Anders als es die Tradition im Gefolge von Wolff und Baumgarten getan hatte, analysiert Reinhold den Willen nicht in ein oberes und ein unteres Begehrungsvermögen,[4] sondern „in zwey ursprüngliche, wesentliche verschiedene und wesentlich vereinigte Triebe“, „wovon der Eine, in der Sinnlichkeit gegründet, das Vergnügen überhaupt zum Objekte hat, der Andere, in der persönlichen Selbstthätigkeit vorhanden, ein lediglich durch sich selbst nothwendiges Gesetz aufstellt“[5]. Reinholds triebtheoretische Reformulierung des kategorischen Imperativs[6] führt im Rahmen seiner personalitätstheoretischen Transformation der Kantischen Autonomie-Lehre zu folgender Neubestimmung: „Bey allen deinen Willenshandlungen sey die Befriedigung oder Nichtbefriedigung deines eigennützigen Triebes der Forderung des uneigennützigen untergeordnet.“[7]

Die Forderung des eigennützigen wie des uneigennützigen Triebes sind „Vorschriften, die der Person, die eine durch bloße praktische Vernunft, die andere durch theoretische Vernunft, vermittelst Lust und Unlust gegeben sind.“[8] Beide Triebe lassen sich als verschiedene Arten des Vernunftgebrauchs verstehen – als theoretische Vernunft, die als instrumentelle Vernunft den eigennützigen Trieb befriedigt, indem sie die Zweck-Mittel-Relation auf Gegenstände anwendet, also die Welt allein aus der Eigenperspektive betrachtet, und als praktische, die den uneigennützigen Trieb befriedigt, indem sie eine normative Dimension eröffnet und die Interessen und Perspektiven anderer frei handelnder Personen der individuellen Entscheidung zu Grunde legt. Der uneigennützige Trieb lässt sich damit als geschichtlich und gesellschaftlich situierte und materialisierte Form des Sittengesetzes verstehen, welches dadurch in eine Realstruktur transformiert ist. Zugleich aber wird die Forderung des eigennützigen Triebs nicht mit Heteronomie eines unteren Begehrungsvermögens schlechthin identifiziert, sondern ist als Eigeninteresse eine ebenso mögliche Option freier Selbstbestimmung.

[Arbeitsauftrag 1]: Benenne im Abschnitt der Datensätze von „Image resolution: width=743“ bis zum Ende der Datensätze „product-image“ in „item-image“ um und gib diesen Abschnitt sonst unverändert wieder. Lass die Bilder dabei weg.

[Zu prüfende Daten]:

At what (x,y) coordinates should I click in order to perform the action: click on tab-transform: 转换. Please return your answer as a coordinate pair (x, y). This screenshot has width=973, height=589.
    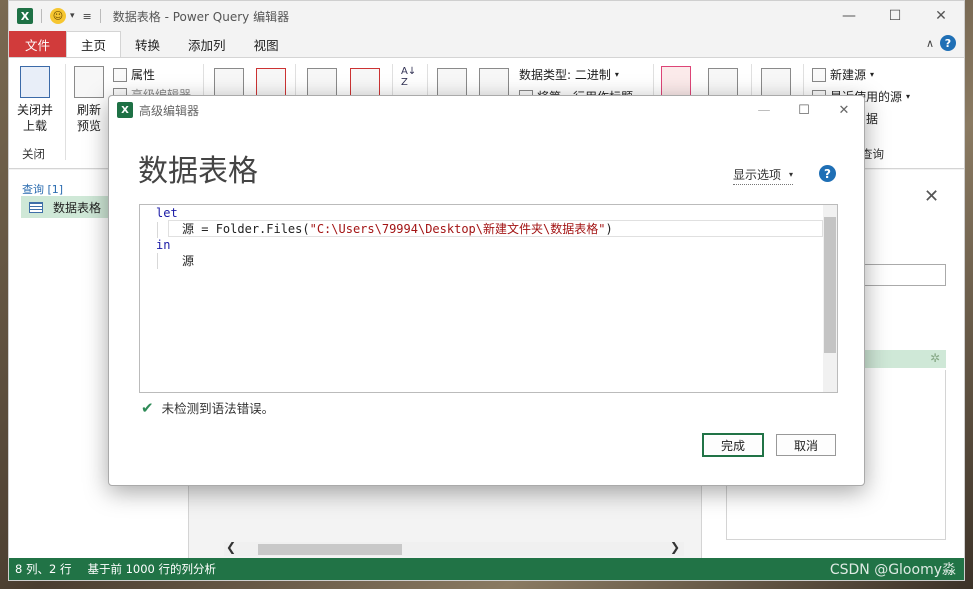
    Looking at the image, I should click on (148, 44).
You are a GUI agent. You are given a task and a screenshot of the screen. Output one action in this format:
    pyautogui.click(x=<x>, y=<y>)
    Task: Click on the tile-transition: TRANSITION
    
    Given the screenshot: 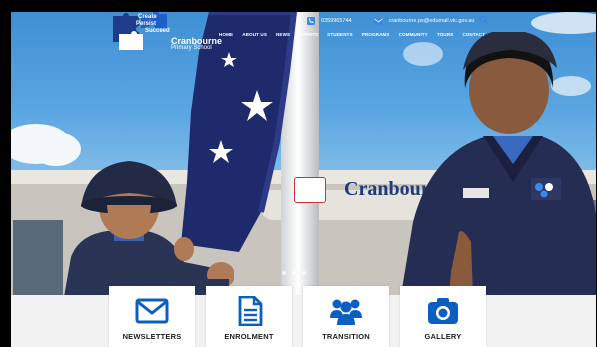 What is the action you would take?
    pyautogui.click(x=346, y=316)
    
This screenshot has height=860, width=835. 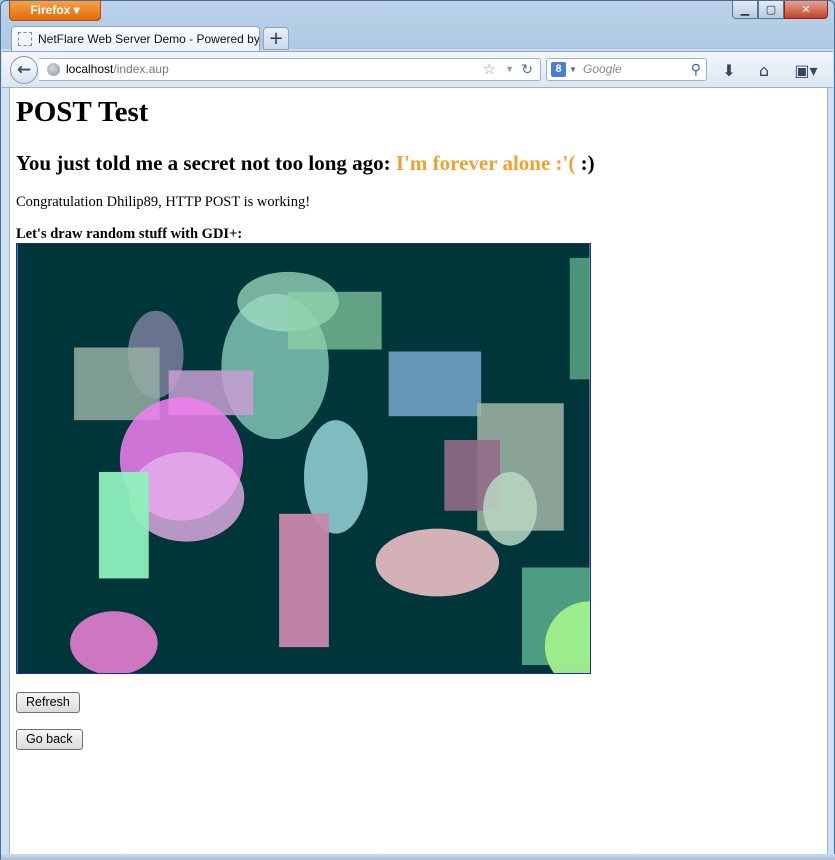 I want to click on minimize-button: ▁, so click(x=745, y=10).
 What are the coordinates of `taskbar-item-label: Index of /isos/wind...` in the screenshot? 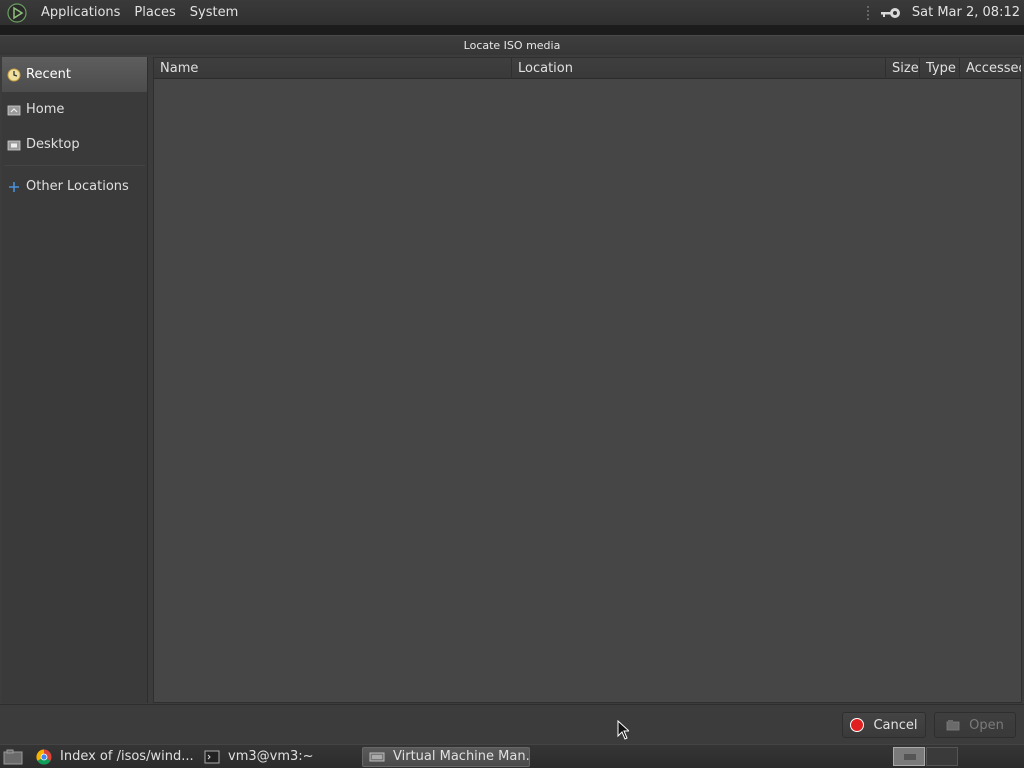 It's located at (127, 756).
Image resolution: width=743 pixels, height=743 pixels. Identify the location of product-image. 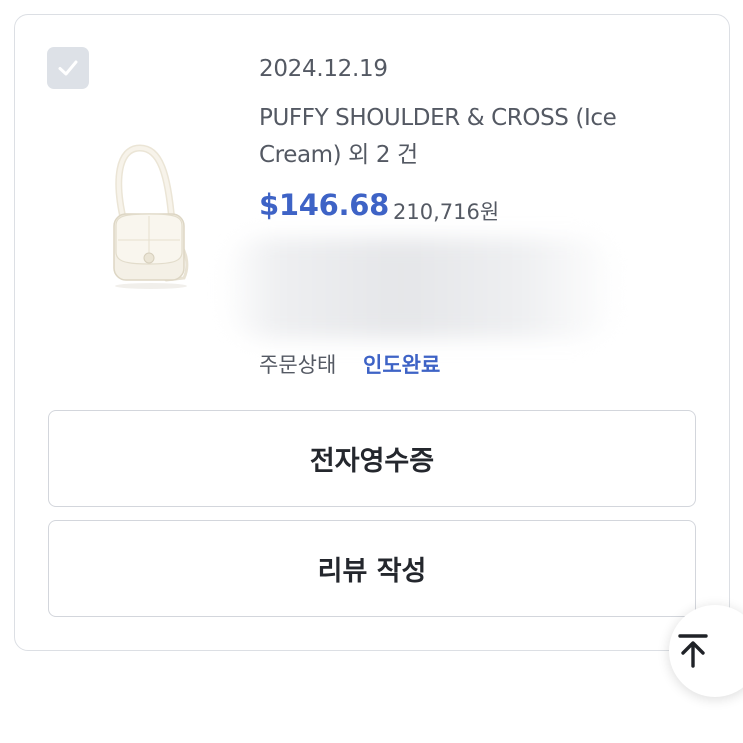
(151, 215).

[Arbeitsauftrag 2]:
Beantworte zum Textauszug über Reinholds Trieblehre die folgenden Fragen jeweils kurz:
(a) In welche zwei Vermögen analysiert Reinhold den Willen gerade nicht, anders als die Tradition im Gefolge von Wolff und Baumgarten?
(b) Welche Art der Vernunft befriedigt den eigennützigen Trieb?
(c) Als was lässt sich der uneigennützige Trieb verstehen?

[Lösung 1]:
Image resolution: width=743 pixels, height=743 pixels. Identify the location of item-image. 
(151, 215).

[Lösung 2]:
(a) In ein oberes und ein unteres Begehrungsvermögen.
(b) Die theoretische Vernunft, die als instrumentelle Vernunft wirkt.
(c) Als geschichtlich und gesellschaftlich situierte und materialisierte Form des Sittengesetzes.